Wednesday, February 3, 2010

Bank bonus season begins

As banks get the big paychecks ready, they're also scrambling to spin the issue as best they can.


cash stack © Steve Cole/Photodisc Green/Getty Images
We're about to enter that happiest time of the year, at least if you're a banker: bonus season.

But this year, things are a little different. Oh, the sizes of the bonuses haven't dropped off. In fact, signs point to an even bigger payout explosion than before.

What's different this time is the intense scrutiny and general disapproval of the bonuses -- from mainstream America to Washington, D.C. And banks are having a heck of a time figuring out how to spin the issue to be most palatable to critics.

We can already hear the violins. Some bonuses will have more stock in them this year, and bankers are complaining that they will be left short of cash. And even worse, some of the bonus pay will be -- gasp -- deferred!

"I don't think it's just whining," one Wall Street worker told The Wall Street Journal. "There are legitimate liquidity issues that people have."

Now, you can dress a bonus up or down any way you want, but that doesn't change the fact that Goldman Sachs (GS) is expected to dole out an average of $595,000 per employee for 2009. At JPMorgan Chase (JPM), employees are expecting $463,000 on average, according to The New York Times.

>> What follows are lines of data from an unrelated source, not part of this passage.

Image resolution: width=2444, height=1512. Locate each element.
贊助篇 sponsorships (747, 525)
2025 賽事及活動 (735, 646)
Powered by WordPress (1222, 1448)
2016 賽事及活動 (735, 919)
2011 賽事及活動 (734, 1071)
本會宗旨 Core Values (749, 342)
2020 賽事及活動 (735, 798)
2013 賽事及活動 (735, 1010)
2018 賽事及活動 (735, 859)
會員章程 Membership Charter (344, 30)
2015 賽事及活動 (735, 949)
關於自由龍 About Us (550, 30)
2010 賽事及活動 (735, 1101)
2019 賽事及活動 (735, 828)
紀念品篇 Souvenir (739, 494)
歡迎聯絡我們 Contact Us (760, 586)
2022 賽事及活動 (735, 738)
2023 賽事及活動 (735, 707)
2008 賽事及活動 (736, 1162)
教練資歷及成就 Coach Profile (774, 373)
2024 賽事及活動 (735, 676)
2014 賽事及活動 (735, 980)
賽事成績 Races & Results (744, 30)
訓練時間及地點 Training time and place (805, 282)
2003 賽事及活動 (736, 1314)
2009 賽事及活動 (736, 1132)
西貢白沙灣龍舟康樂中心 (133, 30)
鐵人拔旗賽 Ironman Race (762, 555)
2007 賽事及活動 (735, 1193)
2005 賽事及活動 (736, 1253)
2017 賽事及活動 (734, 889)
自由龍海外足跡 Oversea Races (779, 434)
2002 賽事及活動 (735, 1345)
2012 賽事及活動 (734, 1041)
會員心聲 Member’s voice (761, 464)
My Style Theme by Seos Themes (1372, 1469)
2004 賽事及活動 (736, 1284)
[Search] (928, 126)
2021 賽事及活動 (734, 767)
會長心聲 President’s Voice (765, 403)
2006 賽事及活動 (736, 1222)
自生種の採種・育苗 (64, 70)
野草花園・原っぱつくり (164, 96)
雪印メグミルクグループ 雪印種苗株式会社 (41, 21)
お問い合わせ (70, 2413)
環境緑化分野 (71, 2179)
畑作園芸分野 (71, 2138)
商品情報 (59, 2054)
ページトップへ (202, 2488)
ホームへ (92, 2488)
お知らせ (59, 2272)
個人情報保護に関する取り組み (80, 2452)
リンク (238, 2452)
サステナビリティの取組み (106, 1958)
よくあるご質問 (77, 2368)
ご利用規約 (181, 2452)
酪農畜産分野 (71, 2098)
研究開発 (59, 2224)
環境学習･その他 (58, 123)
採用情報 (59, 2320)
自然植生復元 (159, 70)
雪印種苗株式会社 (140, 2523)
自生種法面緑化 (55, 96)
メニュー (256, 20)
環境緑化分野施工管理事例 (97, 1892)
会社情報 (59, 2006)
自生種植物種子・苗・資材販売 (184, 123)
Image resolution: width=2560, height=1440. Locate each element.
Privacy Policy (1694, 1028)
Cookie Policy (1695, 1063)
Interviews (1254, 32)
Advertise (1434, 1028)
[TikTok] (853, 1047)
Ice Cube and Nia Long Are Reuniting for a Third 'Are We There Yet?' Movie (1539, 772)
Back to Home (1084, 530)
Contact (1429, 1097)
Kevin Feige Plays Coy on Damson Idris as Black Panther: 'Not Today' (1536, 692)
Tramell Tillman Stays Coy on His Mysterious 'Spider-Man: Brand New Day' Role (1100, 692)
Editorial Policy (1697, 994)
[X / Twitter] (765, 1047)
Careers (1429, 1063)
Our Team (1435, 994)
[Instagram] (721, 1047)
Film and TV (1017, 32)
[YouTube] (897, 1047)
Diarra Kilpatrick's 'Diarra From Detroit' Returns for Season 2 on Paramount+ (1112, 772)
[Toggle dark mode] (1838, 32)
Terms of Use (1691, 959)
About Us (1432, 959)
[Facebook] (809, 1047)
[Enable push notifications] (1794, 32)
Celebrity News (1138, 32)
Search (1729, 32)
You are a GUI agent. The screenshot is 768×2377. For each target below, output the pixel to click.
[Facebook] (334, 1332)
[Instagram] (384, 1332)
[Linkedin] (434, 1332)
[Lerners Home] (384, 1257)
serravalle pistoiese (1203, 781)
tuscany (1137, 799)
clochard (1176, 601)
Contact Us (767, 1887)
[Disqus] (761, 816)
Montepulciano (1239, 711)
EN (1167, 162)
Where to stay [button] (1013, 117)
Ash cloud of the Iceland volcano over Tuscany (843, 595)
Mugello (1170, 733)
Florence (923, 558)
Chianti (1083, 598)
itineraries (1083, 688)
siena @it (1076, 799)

The top bosses will likely get as much as seven or eight figures. The head of Citigroup's (C) investment bank, for example, will pull in $9 million in stock. Yeah, this is the same Citigroup that needed a massive government bailout and is still 34% owned by taxpayers.

Which brings us to another issue: The government bailout. As the excellent blog Baseline Scenario points out, banks will argue that they made massive profits this year fair-and-square and should be allowed to pay mega-bonuses.

But, writes Simon Johnson, this is wrong at two levels. The profits "were solely the result of massive government intervention, designed at saving and recapitalizing big banks." Also, he adds, the recapitalization effort works only if banks keep their profits -- not pay them out.

So where do we go from here? Banks, for their part, are spinning the bonus issue as best they can and praying that the criticism will die down.

Politicians, sensing the increasing outrage from the masses, are looking for ways to play this. New York's attorney general wants a detailed accounting of the bonuses banks are planning. The Obama administration is mulling a flat-out fee for banks instead of any sort of banker tax that can be easily dodged.

Johnson at Baseline Scenario supports a supertax on bankers that received the first round of TARP funds. "Essentially, we need a steeply progressive windfall income tax –- tied to the receipt of a particular form of income," he writes. This will help tilt the playing field towards smaller participants in the financial markets, he adds, which is desperately needed.

One of the founders of Citigroup told The New York Times that people won't trust banks again until they scale back bonuses for good -- but that doesn't seem likely.

"There is nothing I’ve seen that gives me the slightest feeling that these people have learned anything from the crisis," said the founder, John Reed. "They just don’t get it. They are off in a different world."